We conducted a systematic ablation study to determine which steps in a 14-step behavioral compression pipeline are load-bearing. Using Benjamin Franklin's autobiography as the test corpus, we evaluated 14 conditions by selectively removing pipeline stages and measuring output quality. The result was decisive: a 4-step pipeline (Import, Extract, Author, Compose) scored 87/100, outperforming the full 14-step pipeline at 83/100. Ten of fourteen steps, including scoring, classification, tiering, contradiction detection, consolidation, anchor extraction, embedding, and collective review, are ceremonial.

## Methodology

The full pipeline consists of 14 sequential steps: Import, Extract, Embed, Score, Classify, Tier, Contradictions, Consolidate, Anchors, Author Layers, Collective Review, Compose, Assemble, and Serve. We designed 14 experimental conditions (C0–C13), each removing one or more steps while holding input data constant. All conditions used the same Franklin autobiography corpus.
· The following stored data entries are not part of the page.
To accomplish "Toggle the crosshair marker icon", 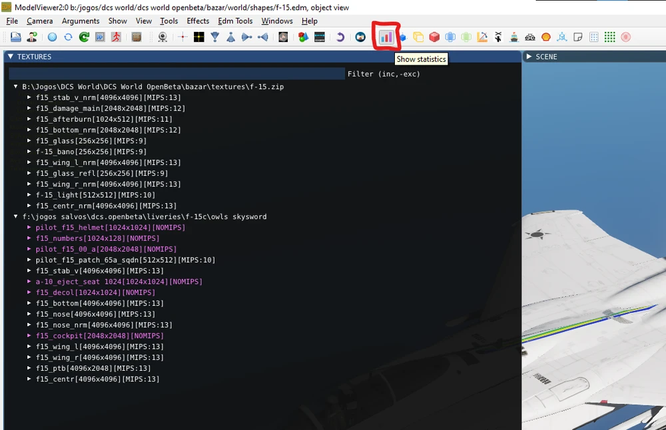I will tap(183, 37).
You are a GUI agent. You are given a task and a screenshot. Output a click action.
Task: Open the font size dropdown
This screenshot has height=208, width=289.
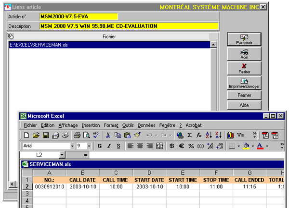tap(90, 146)
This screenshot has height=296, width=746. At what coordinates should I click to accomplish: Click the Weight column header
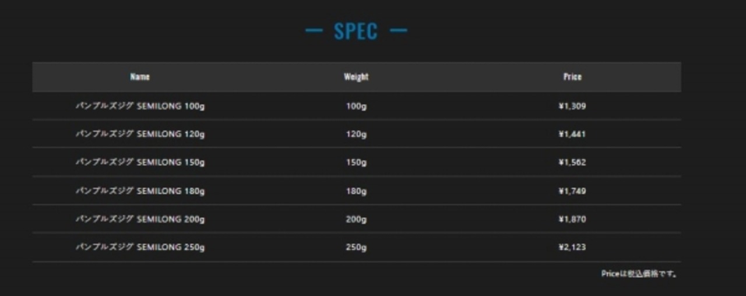pyautogui.click(x=356, y=77)
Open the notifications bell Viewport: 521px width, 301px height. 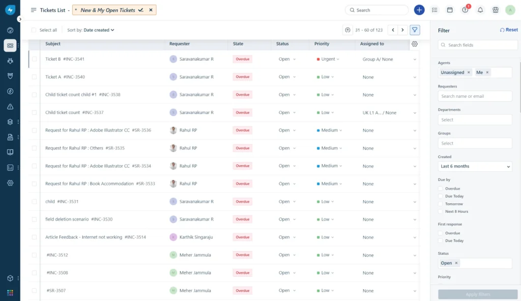point(480,10)
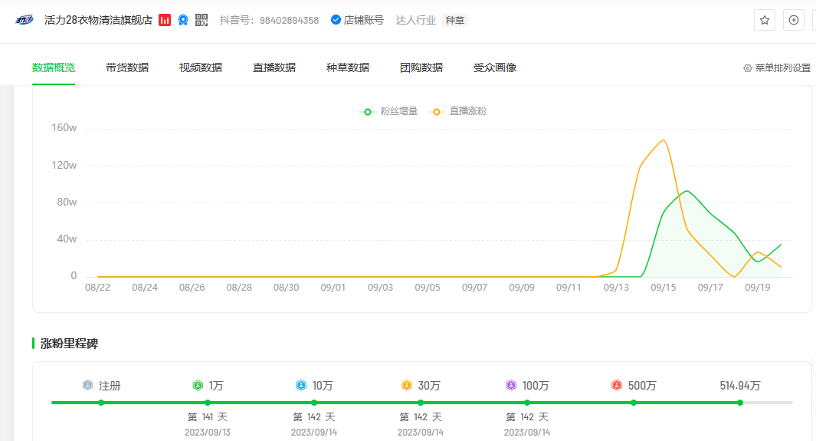The image size is (816, 441).
Task: Open the QR code icon
Action: tap(202, 20)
Output briefs were evaluated on a 100-point scale assessing behavioral fidelity, predictive utility, and structural coherence.

Key conditions:
- **C0:** Full 14-step pipeline (baseline)
- **C1–C7:** Drop individual intermediate steps (scoring, classification, tiering, contradictions, consolidation, anchors, embedding)
- **C8–C10:** Skip authoring stages
- **C11:** Author 3 layers + Compose, no collective review
- **C12:** Direct fact injection (raw facts into compose, no authoring)
- **C13:** Single-layer authoring (no 3-layer architecture)

## Results

| Condition | Description | Score |
|-----------|-------------|-------|
| C0 | Full 14-step pipeline | 83 |
| C1–C7 | Drop individual steps | 81–83 |
| C8–C10 | Skip authoring | 77–80 |
| C11 | Author + Compose, no review | **87** |
| C12 | Direct fact injection | 77 |
| C13 | Single-layer authoring | 83 |

## Key Findings

1. **The 3-layer architecture is load-bearing.** C11 (3 layers, 87) vs C13 (single layer, 83) confirms that the Anchors/Core/Predictions decomposition adds real signal. This is the structural contribution of the pipeline.
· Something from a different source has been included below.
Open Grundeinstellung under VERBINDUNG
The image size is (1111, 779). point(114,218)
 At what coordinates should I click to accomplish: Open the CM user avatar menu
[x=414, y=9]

2. **Collective review is ceremonial.** Removing the multi-model review process improved the score from 83 to 87. The review step introduced conservatism that dampened useful signal.

3. **Intermediate enrichment steps are ceremonial.** Scoring, classification, tiering, contradiction detection, consolidation, and anchor extraction, six distinct processing stages, produced no measurable improvement when removed individually (C1–C7 range: 81–83 vs baseline 83).
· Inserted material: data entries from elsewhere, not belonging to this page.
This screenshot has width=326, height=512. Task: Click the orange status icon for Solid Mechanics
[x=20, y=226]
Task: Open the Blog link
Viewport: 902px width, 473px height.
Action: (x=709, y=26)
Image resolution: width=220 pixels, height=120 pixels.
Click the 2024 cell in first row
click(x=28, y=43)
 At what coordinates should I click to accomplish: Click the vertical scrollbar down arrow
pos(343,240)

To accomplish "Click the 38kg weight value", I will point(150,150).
4. **Raw facts without synthesis lose signal.** C12 (direct fact injection, 77) was the worst condition. The authoring step, where facts are synthesized into behavioral patterns, is where compression happens. Facts alone are not a brief.

5. **The pipeline is really 4 steps, not 14.** Import, Extract, Author (3 layers), Compose. Everything else was scaffolding needed to discover this. *(Update, March 31 2026: the pipeline was expanded to 5 steps with the addition of an Embed step for traceability. The embed step does not improve quality — it exists purely so every claim can be traced back to its source facts. This was discovered during S100 when provenance traces were found to be completely broken without vector embeddings.)*

## Limitations

- Single subject (Franklin). The simplified pipeline has been validated on Franklin and is being tested on Marks, Douglass, and Buffett, but results are pending.
- Evaluation used a single scoring rubric. Different rubrics might weight different pipeline contributions.
- The 14-step pipeline was developed iteratively over 79 sessions. Some steps may have been load-bearing at earlier stages of development and became redundant as other steps improved.
- False positive guards in the predictions layer were never tested in isolation, an untested gap in the ablation design.